====== Page excerpt ======
How can you have two persons with free agency that always make the same decision?

Or a hundred such persons?

The calculation itself may be irreducible, but what is the implication for consciousness and agency if, midway through the calculation, you fork the process? What about a quarter of the way, or three quarters?

Then you have n free and conscious agents! And yes, if their simulated environments were identical, then the copies would all make identical decisions (all the copies would still have the same conscious experiences of free will that you and I have).

Whilst this feels unsatisfactory, it is the only way I can see of talking about agency without invoking decision-making processes that disobey the laws of physics, or rely on randomness. And unless a supernatural version of free will appeals, I think this is the best kind of free will available: governed by rules, but nevertheless fundamentally unpredictable. The only other option would be to rely on complete randomness as a basis for decisions, which seems worse.

I think philosophically when we talk about non-causal "free will" it is "not scientifically understood", but that's different than "supernatural".

Just because our perception prevents us from predicting outputs from inputs in a way that appears random does not mean that it is just a chaotic system. This is part of the question posed by the original article: does quantum theory provide certain mechanisms that could permit non-deterministic agents to intervene in causal ways that are not predictable? Or would we have to appeal to the supernatural / mystic / divine in order for such a thing to even be possible?
======
▶ [Your task]
From the passage on free will and determinism, extract the text from "Whilst this feels" up to and including "which seems worse.".
====== Raw records ======
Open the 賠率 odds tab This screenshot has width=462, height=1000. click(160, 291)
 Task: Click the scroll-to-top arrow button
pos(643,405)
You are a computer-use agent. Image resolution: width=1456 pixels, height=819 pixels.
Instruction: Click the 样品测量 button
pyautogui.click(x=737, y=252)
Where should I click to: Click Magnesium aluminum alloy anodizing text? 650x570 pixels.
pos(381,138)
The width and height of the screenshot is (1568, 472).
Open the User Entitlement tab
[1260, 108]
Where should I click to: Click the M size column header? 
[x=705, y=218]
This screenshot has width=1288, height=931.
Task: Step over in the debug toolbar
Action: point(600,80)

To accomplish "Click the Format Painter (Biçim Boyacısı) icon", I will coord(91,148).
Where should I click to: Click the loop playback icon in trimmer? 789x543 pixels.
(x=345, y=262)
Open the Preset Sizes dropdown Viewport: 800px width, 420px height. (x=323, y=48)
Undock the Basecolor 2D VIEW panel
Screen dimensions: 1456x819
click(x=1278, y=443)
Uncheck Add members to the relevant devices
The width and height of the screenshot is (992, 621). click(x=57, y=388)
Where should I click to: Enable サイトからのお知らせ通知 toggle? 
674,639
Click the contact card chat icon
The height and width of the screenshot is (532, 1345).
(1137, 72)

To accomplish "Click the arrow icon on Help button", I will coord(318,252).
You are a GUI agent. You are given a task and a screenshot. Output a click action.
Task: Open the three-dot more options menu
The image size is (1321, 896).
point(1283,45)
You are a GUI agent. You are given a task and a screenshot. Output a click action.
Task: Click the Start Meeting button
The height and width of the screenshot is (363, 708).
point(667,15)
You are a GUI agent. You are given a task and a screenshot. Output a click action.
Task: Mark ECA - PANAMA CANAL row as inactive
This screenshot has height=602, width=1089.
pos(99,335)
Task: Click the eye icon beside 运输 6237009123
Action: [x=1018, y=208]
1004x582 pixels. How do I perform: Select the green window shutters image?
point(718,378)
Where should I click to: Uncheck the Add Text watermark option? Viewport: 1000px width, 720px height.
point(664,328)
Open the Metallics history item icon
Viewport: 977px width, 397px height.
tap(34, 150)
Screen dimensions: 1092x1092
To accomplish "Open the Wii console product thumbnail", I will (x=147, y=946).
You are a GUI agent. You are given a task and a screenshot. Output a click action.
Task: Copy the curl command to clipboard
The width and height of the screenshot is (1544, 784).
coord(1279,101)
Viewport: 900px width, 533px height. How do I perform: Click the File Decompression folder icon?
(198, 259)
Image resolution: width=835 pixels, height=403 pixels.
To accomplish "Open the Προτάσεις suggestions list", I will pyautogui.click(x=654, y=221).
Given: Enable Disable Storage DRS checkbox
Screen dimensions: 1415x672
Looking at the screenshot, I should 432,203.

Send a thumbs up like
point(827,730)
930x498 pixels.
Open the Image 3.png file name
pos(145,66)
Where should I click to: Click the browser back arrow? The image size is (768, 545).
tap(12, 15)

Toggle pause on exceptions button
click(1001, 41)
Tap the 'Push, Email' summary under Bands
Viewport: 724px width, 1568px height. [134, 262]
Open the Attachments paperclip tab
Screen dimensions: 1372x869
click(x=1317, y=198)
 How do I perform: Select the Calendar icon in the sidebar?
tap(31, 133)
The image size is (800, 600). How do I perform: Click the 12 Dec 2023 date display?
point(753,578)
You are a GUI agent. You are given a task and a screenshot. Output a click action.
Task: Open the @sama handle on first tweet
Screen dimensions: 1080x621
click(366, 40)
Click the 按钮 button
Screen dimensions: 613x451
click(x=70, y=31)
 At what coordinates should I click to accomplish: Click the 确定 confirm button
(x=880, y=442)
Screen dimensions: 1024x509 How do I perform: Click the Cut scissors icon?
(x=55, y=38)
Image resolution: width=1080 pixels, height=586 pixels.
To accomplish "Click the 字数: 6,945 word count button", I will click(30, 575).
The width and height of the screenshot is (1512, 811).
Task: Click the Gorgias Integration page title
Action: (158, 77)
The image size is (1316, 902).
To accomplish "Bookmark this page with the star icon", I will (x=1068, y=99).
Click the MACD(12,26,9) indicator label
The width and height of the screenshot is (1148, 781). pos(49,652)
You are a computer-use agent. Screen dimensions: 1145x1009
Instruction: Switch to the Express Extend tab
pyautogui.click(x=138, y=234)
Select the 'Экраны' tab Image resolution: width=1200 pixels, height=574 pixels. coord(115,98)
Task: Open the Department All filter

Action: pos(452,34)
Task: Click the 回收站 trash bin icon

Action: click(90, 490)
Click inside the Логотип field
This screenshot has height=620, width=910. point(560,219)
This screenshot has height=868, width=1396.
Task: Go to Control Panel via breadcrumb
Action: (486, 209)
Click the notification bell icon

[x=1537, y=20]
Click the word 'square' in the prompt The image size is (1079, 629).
======
▶ [Response to this task]
Whilst this feels unsatisfactory, it is the only way I can see of talking about agency without invoking decision-making processes that disobey the laws of physics, or rely on randomness. And unless a supernatural version of free will appeals, I think this is the best kind of free will available: governed by rules, but nevertheless fundamentally unpredictable. The only other option would be to rely on complete randomness as a basis for decisions, which seems worse.